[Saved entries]
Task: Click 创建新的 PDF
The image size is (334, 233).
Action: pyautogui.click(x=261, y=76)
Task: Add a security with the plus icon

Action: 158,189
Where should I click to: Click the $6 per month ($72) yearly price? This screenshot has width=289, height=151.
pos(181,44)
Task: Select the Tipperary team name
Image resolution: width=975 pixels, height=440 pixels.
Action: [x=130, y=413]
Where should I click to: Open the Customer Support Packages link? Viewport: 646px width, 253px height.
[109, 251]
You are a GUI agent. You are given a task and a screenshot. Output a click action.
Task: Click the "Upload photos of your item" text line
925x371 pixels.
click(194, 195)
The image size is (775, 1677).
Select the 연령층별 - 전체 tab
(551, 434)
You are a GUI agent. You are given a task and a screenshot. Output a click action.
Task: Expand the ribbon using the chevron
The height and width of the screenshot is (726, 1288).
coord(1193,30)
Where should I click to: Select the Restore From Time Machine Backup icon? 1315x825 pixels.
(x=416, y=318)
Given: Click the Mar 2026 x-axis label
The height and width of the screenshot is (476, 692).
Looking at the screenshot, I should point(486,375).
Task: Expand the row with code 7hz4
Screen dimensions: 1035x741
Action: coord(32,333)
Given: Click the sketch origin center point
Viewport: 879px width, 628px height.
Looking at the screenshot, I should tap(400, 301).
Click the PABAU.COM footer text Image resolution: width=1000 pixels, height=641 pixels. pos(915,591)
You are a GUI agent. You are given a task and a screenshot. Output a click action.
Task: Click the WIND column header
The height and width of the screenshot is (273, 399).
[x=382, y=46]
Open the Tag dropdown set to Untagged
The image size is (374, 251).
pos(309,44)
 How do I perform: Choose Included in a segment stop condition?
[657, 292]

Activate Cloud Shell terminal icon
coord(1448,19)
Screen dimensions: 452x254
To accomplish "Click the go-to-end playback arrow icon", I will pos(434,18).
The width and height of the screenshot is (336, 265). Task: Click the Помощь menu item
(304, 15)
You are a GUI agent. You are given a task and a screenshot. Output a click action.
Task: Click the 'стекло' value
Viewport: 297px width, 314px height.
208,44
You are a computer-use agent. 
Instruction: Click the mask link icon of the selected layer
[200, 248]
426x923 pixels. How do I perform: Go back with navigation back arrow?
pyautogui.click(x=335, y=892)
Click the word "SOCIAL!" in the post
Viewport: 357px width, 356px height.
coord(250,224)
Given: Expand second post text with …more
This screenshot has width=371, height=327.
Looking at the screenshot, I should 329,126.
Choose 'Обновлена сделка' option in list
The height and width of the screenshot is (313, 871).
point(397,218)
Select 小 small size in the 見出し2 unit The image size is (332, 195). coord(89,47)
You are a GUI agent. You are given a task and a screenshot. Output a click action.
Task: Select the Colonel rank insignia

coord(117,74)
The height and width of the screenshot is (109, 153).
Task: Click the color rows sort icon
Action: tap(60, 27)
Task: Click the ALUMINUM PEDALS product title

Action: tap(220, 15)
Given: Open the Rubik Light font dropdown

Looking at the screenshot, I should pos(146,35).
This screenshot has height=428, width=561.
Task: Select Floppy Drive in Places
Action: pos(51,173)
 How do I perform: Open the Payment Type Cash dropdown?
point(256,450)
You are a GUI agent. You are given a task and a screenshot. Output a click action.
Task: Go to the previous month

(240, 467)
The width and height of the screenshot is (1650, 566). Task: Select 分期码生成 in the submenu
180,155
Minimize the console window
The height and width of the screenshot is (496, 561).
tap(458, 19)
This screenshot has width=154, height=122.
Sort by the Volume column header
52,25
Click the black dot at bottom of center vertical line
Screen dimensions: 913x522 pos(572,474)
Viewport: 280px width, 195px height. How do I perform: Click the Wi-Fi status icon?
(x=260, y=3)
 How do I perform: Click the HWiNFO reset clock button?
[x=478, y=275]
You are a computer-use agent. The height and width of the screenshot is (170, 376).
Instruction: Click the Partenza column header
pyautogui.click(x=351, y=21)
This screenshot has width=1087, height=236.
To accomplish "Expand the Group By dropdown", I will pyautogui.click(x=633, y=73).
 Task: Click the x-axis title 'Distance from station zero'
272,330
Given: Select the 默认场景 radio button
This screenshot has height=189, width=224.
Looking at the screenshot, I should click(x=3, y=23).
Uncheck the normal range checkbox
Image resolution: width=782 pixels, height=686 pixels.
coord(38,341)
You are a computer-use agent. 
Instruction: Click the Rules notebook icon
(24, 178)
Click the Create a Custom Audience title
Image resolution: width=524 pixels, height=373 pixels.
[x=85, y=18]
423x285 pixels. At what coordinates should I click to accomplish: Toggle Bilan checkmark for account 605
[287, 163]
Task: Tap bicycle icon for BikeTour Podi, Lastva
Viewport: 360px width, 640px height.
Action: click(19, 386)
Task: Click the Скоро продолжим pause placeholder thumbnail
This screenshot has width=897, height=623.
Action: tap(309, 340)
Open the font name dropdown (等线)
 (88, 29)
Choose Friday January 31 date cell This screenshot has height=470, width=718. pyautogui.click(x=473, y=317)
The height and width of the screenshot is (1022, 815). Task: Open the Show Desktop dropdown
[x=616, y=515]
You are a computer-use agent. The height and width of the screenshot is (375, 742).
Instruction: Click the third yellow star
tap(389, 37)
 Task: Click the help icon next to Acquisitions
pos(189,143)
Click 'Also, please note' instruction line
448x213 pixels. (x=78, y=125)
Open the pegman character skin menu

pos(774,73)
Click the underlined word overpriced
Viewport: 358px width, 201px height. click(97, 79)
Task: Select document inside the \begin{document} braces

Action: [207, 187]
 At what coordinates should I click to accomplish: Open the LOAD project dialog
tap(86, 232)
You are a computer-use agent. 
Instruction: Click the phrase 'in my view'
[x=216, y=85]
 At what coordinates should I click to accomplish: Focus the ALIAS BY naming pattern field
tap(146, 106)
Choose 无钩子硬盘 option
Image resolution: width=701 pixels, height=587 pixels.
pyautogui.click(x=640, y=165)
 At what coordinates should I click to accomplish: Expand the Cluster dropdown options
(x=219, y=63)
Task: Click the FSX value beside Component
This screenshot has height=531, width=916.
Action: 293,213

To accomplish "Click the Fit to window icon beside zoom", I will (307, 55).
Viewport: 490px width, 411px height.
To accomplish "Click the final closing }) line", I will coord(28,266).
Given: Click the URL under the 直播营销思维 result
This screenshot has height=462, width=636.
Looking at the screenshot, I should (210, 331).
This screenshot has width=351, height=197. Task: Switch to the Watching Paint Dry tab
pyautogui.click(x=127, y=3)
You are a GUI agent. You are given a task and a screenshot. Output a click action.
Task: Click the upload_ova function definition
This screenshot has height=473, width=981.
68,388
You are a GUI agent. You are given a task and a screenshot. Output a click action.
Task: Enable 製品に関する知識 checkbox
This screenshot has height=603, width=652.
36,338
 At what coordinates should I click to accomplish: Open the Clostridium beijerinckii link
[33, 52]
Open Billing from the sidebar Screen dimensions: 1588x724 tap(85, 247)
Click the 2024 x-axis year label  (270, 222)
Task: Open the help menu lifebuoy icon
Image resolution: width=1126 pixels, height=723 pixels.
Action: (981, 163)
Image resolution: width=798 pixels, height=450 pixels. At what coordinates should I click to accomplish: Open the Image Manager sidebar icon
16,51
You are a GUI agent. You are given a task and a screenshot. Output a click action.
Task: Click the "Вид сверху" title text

**About this task:**
Each line above where the word "label" occurs should be copied out.

**Result of this task:**
Given: Click the Mar 2026 x-axis label
Click the 2024 x-axis year label  (270, 222)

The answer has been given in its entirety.